* START Extract *

# This is a long shot, but...anyone want to partner up?



## Deicide1 (Nov 12, 2008)

Well, the location is Syracuse, Ny.


I've been self-employed for the last 5 years. My Father has a company and so do I. Nearly all my work comes from him and we work together. We need to part ways because he's too much to deal with for me.


Right now, I do mostly remodels and some commercial work. I am well versed in remodeling and have all the tools necessary for just about anything. I can draw things up on the computer and I work hard and efficient.


So, to the point, I'm looking for somebody around my age of 24 that is willing to bust ass and create and maintain a succesful company. 


Here goes that long shot...


----------



## SWAY79 (Nov 26, 2008)

If you have all the tools & equipment required, what are you asking the partner to bring to the table??? (aside from exp.)


----------



## Deicide1 (Nov 12, 2008)

Working alone is difficult and tiresome. Want someone with some experience and contacts, maybe some customers, if they have any.


I just want someone that will work hard a long side of me and have some fun while doing it.


----------



## world llc (Dec 9, 2008)

partnering up is not always a good way to go

i started my company 6 years ago when i was 22 and almost partnered up 3 different occasions and i am so glad it fell through. what are you looking for? someone to work with you? go hire some one! post an ad. alot of people are not working. come to terms with exactly what you are looking for in an employee (truck, tools, $15/hr, etc.) and post and tell your friends to tell their friends. or do what i did and just go on a hire and fire rampage til you find the guy who's rite for you. the guy i have now knew very little but was always on time, learned fast, was cool with making $12 til he learned more, and 2 years later is my main guy and make alot more but more importantly makes me money. i can focus on estimates and permits and runing a company while he does the job correctly! and when we work together... we blow the job out! if your problem is getting work then take a day or two and drive around to construction sites and introduce yourself and tell the GC what you can do. no shame being a sub if your not working! and again... tell your friends to tell their family and friends and so on what it is you do to start a word of mouth getting around.

the only great partnerships i have witnessed involve a carpenter partnering with a plumber or other tradesman.


----------



## Deicide1 (Nov 12, 2008)

* END Extract *
* START Data extract *

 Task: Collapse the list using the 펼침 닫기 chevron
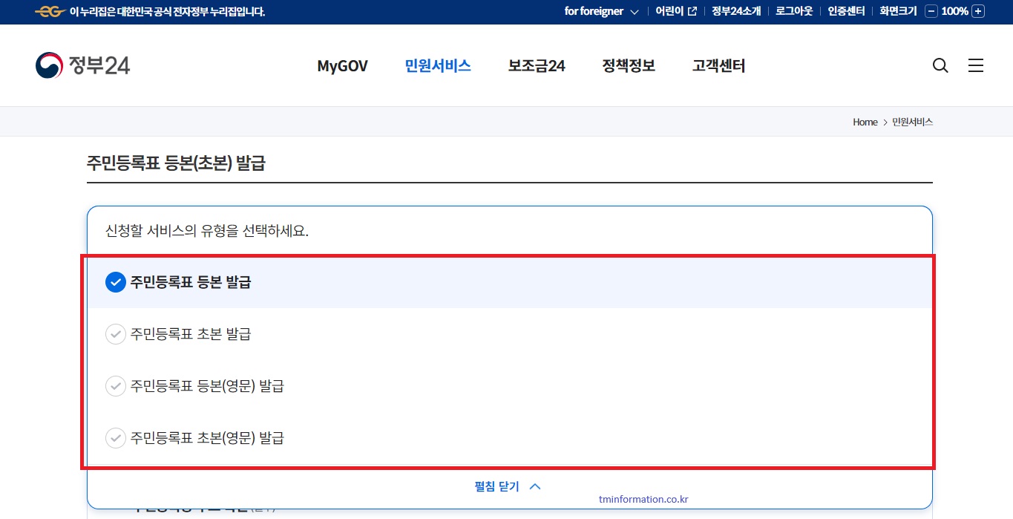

* END Data extract *

Write the next part of the forum thread about finding a partner for a remodeling business, starting where it stops.

> **Result for this task**:
world llc said:


> partnering up is not always a good way to go
> 
> i started my company 6 years ago when i was 22 and almost partnered up 3 different occasions and i am so glad it fell through. what are you looking for? someone to work with you? go hire some one! post an ad. alot of people are not working. come to terms with exactly what you are looking for in an employee (truck, tools, $15/hr, etc.) and post and tell your friends to tell their friends. or do what i did and just go on a hire and fire rampage til you find the guy who's rite for you. the guy i have now knew very little but was always on time, learned fast, was cool with making $12 til he learned more, and 2 years later is my main guy and make alot more but more importantly makes me money. i can focus on estimates and permits and runing a company while he does the job correctly! and when we work together... we blow the job out! if your problem is getting work then take a day or two and drive around to construction sites and introduce yourself and tell the GC what you can do. no shame being a sub if your not working! and again... tell your friends to tell their family and friends and so on what it is you do to start a word of mouth getting around.
> 
> the only great partnerships i have witnessed involve a carpenter partnering with a plumber or other tradesman.



I hear you and I do know this is all sound advice.


I definitely want to find more work. I guess my deal is I want to find someone as motivated as I am and as knowlegable to get work done with.


We'll see, I've definitely got to find some GCs to get some work from.


----------



## Joasis (Mar 28, 2006)

If you feel you must find a partner, make sure it is a 60/40 split or so....by agreement, tool ownership like a prenuptial, and then I would look for someone who has been a lead for a larger company that has a lot of clients, but maybe has never had the idea to be on his own. Then you get the contacts, the experience, the age, and an agreement that will make the split easy, since it will split.


----------



## Glasshousebltr (Feb 9, 2004)

I think ya need to stick it out with the old man a little longer Deic. It's evident he's put some time into ya or you wouldn't be where you are.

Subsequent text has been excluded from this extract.